NOW HERE'S a little flash! Bill and Hillary Clinton have their eyes on the ball when it comes to 2008, but in the meantime, has anyone noted that they bought a piece of beach property in the Dominican Republic right next to the beautiful domain of designer Oscar de la Renta and his wife, Annette?
Struggles pay off
The Supremes -- Mary Wilson, Flo Ballard and Diana Ross -- used to sing "Nothing but heartaches ... nothing but heartaches," way back when.
Heartaches by the number actually then came to all three women. Ms. Ballard, furious over Motown's Berry Gordy elevating Diana above all else, left the group. She died young, bitter and broke. Ms. Ross, of course, went solo and became the triumphant "Miss Diana Ross." Later in life, however, personal and professional setbacks humbled this grand diva. (Nevertheless, Diana is currently wowing them in a worldwide concert tour!)
But it is Mary Wilson, whom Diana herself once called "the most beautiful Supreme," who had the biggest heartache. She fought mightily to keep the Supremes together with the new lead singer Jean Terrell. They had some big hits, but mogul Gordy lost interest. For him it was all Diana Ross, all the time.
So Mary struggled for years to keep the trio together in one way or another. Money was scarce, bookings scarcer. She kept on keeping on and survived with grace, carving out her own performing niche.
Come June 19, Mary Wilson, who once stood behind Diana Ross, stands front and center at Feinstein's at the Regency. She is a legendary figure in pop music and it will be good to see her alone at the microphone, doing it her way.
Friends are reaching out to the wonderful actress Dina Merrill after learning that her beautiful daughter, Heather, died recently at age 38 of ovarian cancer. She was in Buenos Aires seeking treatment and both Dina and her former husband, Cliff Robertson, went to Argentina.
A matter of ego
When pop singer Rufus Wainwright did his Carnegie Hall "tribute" to Judy Garland last year, I thought it was an intriguing idea. Mostly, it made one want to listen to Judy at Carnegie Hall again! Since then, Wainwright has said his big notes were "better thought out" than Garland's. (Odd, Rufus has no big notes!)

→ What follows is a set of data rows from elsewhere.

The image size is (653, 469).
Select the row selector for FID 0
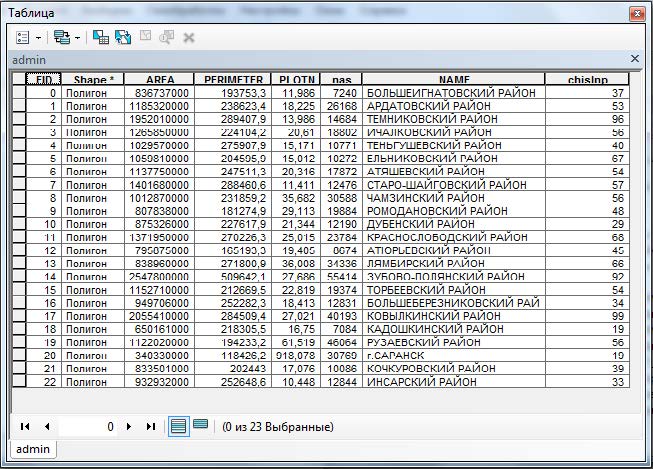click(x=19, y=92)
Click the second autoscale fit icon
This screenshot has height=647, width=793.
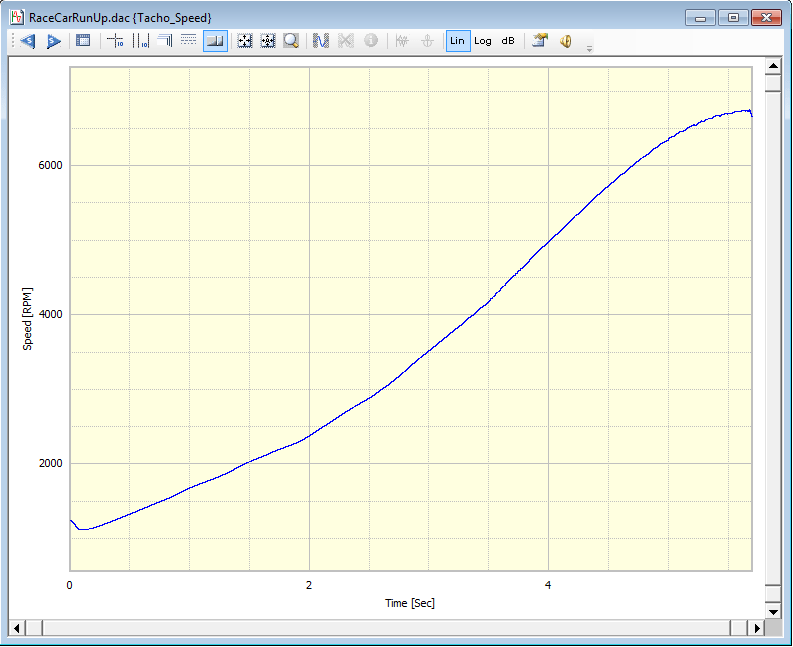267,41

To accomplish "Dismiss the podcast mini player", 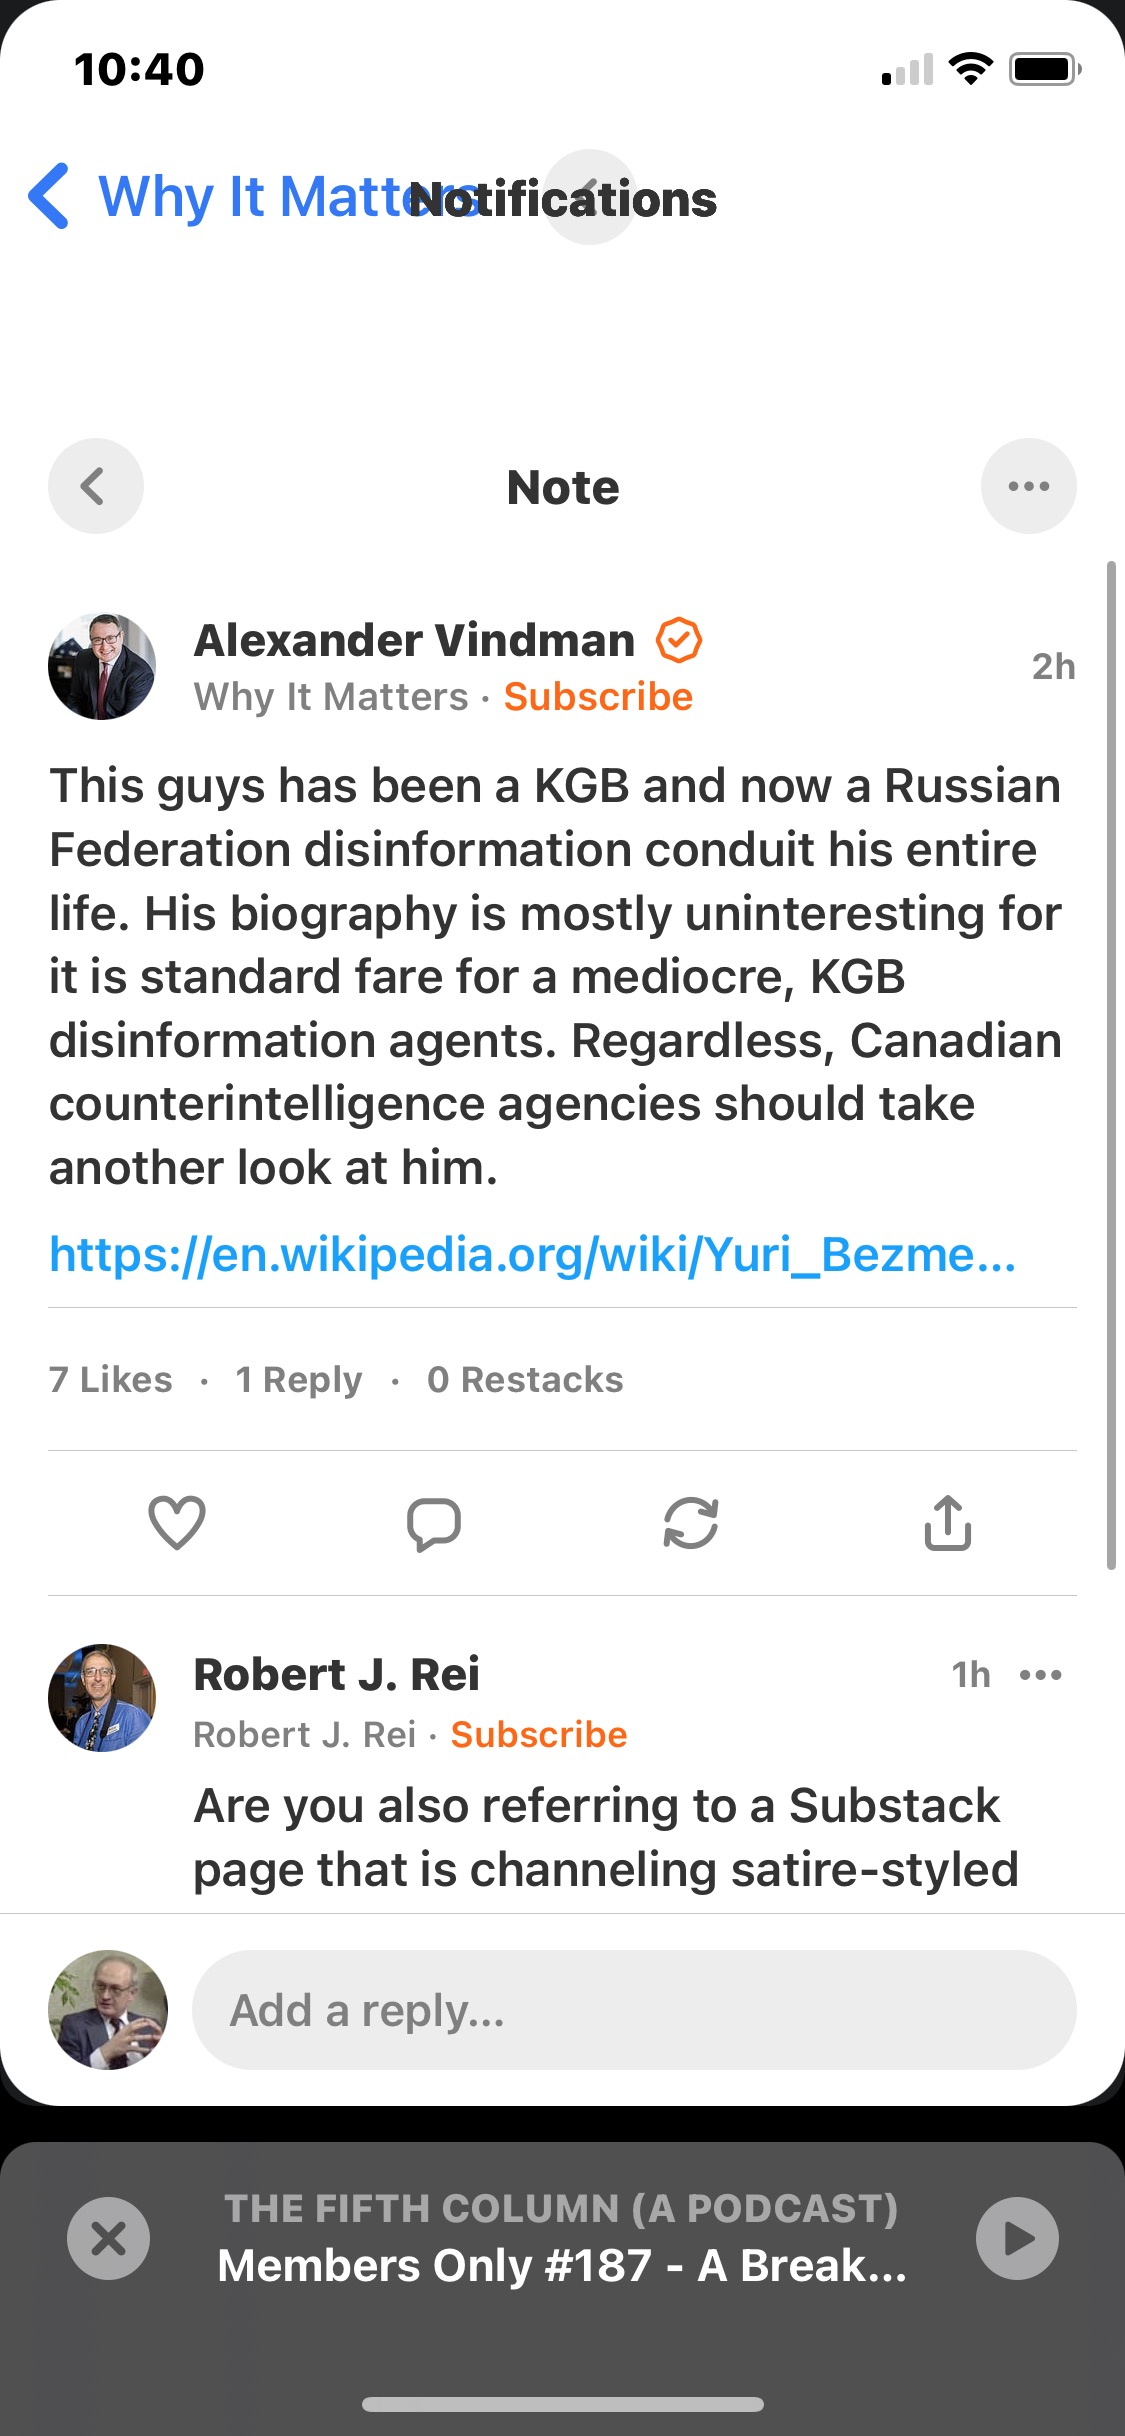I will [x=108, y=2237].
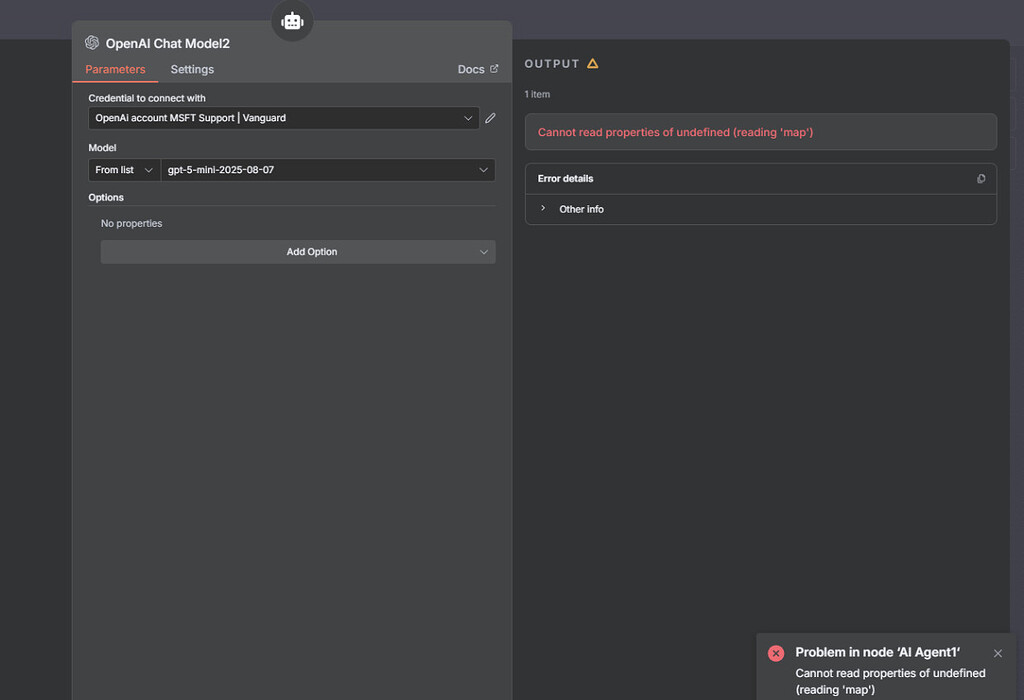
Task: Dismiss the AI Agent1 error notification
Action: [997, 653]
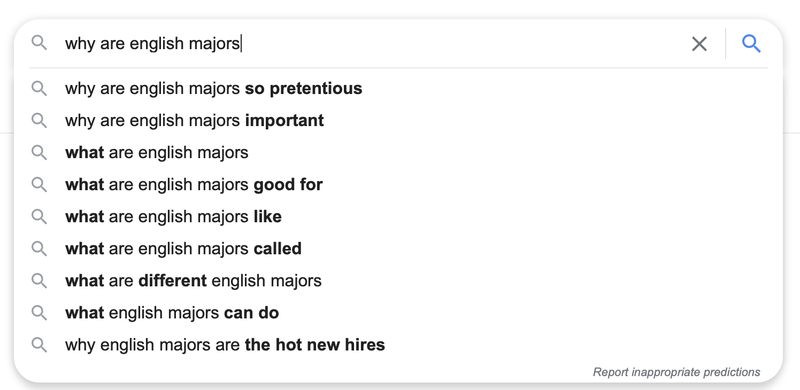The image size is (800, 390).
Task: Click the gray magnifier inside search box
Action: click(x=39, y=43)
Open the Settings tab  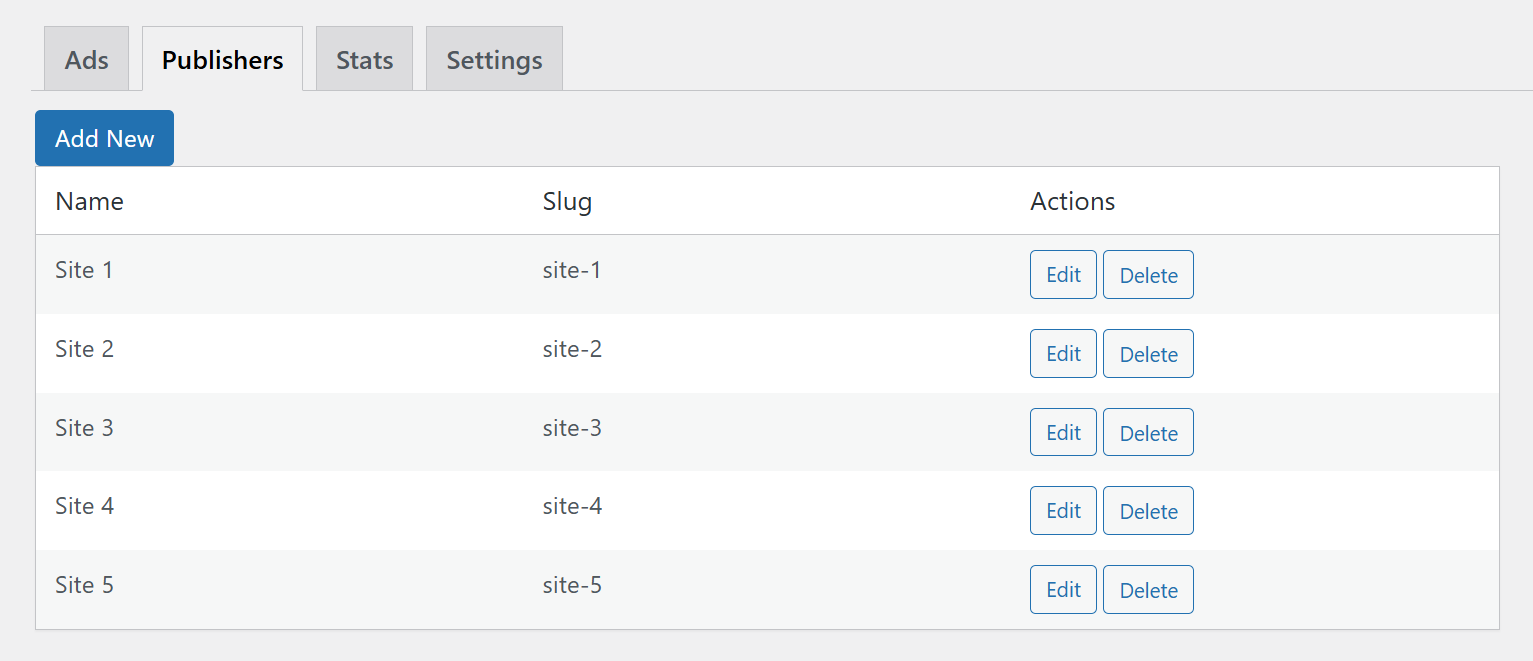[494, 59]
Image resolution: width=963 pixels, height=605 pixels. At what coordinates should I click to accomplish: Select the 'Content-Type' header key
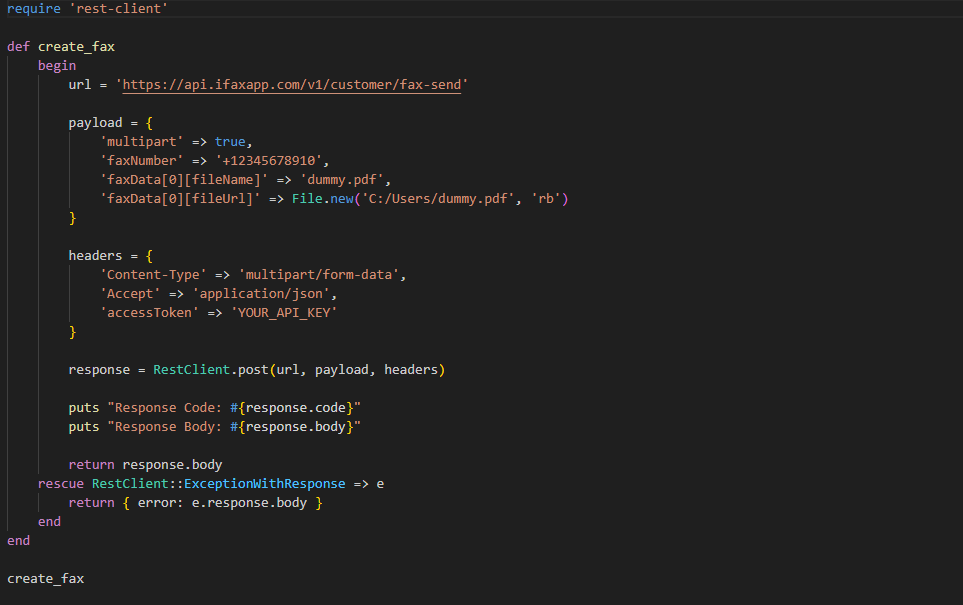click(x=153, y=274)
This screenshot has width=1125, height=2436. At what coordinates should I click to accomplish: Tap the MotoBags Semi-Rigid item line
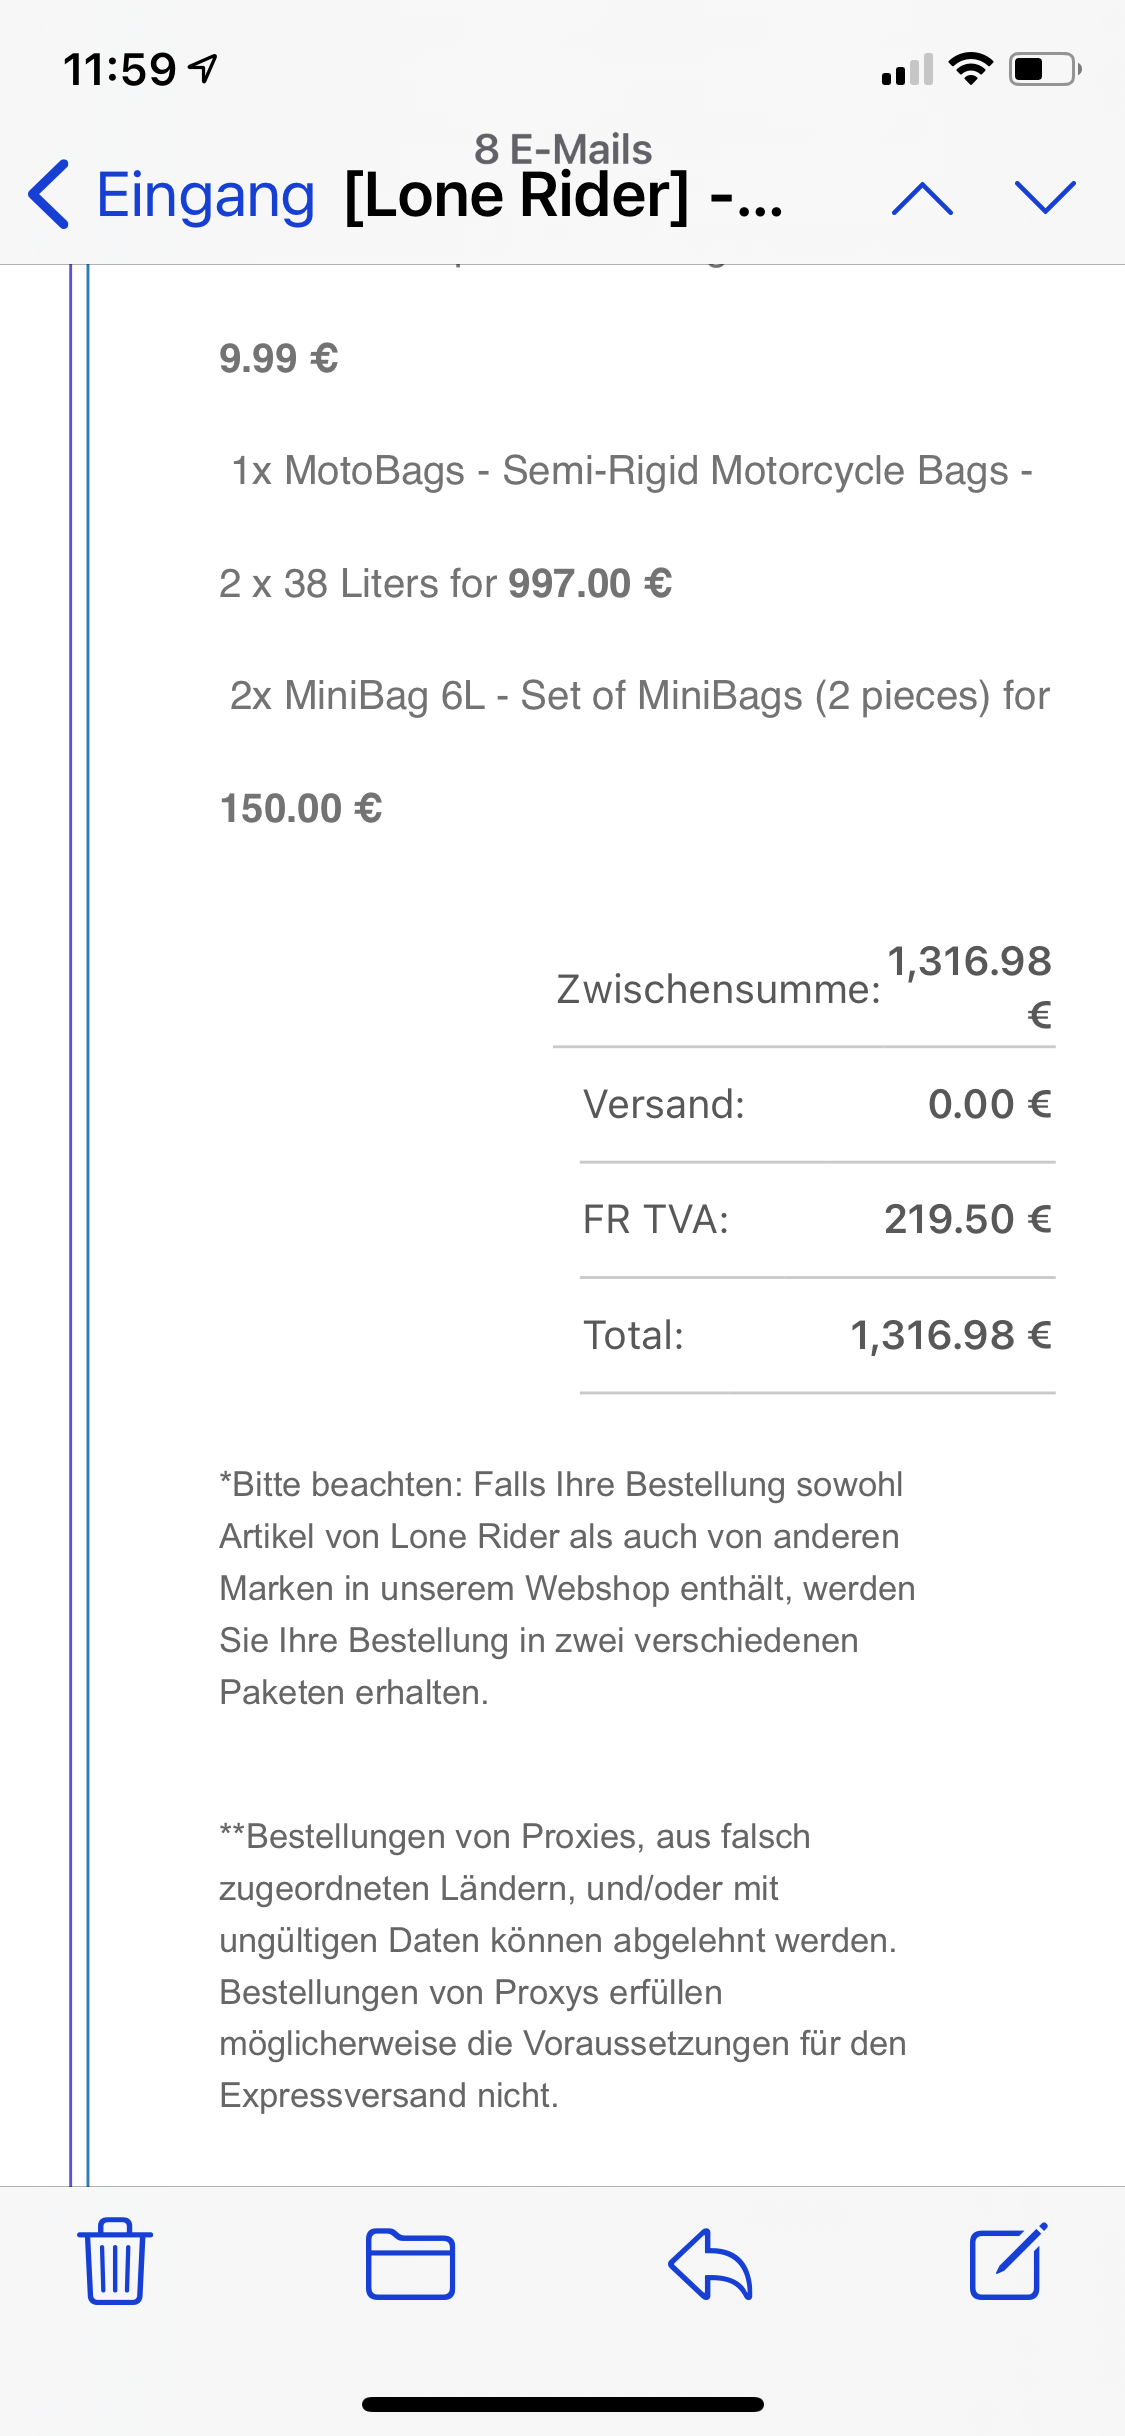pyautogui.click(x=632, y=471)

Now comes the refreshed Radar magazine in which Rufus calls Garland "a camp fossil" revived by his attention. Oh, pul-eeze! There have been many re-appreciations of the great Garland. The apex was the DVD rerelease of her 1963-1964 TV series, plus several PBS documentaries. Liza Minnelli was right after all in not supporting Rufus Wainwright's use of her mother.
More on Radar: Lindsay Lohan looks so different on the cover -- something about the way she made up her mouth. Or maybe it's the gun in her hand.
Radar offers a chilling piece "Hollywood vs. the Paparazzi: It's War!" The Internet, cell-phone photos and unleashed behavior have morphed star watching into something dangerous, they say. Oh, I expect we'll all survive, even the stars.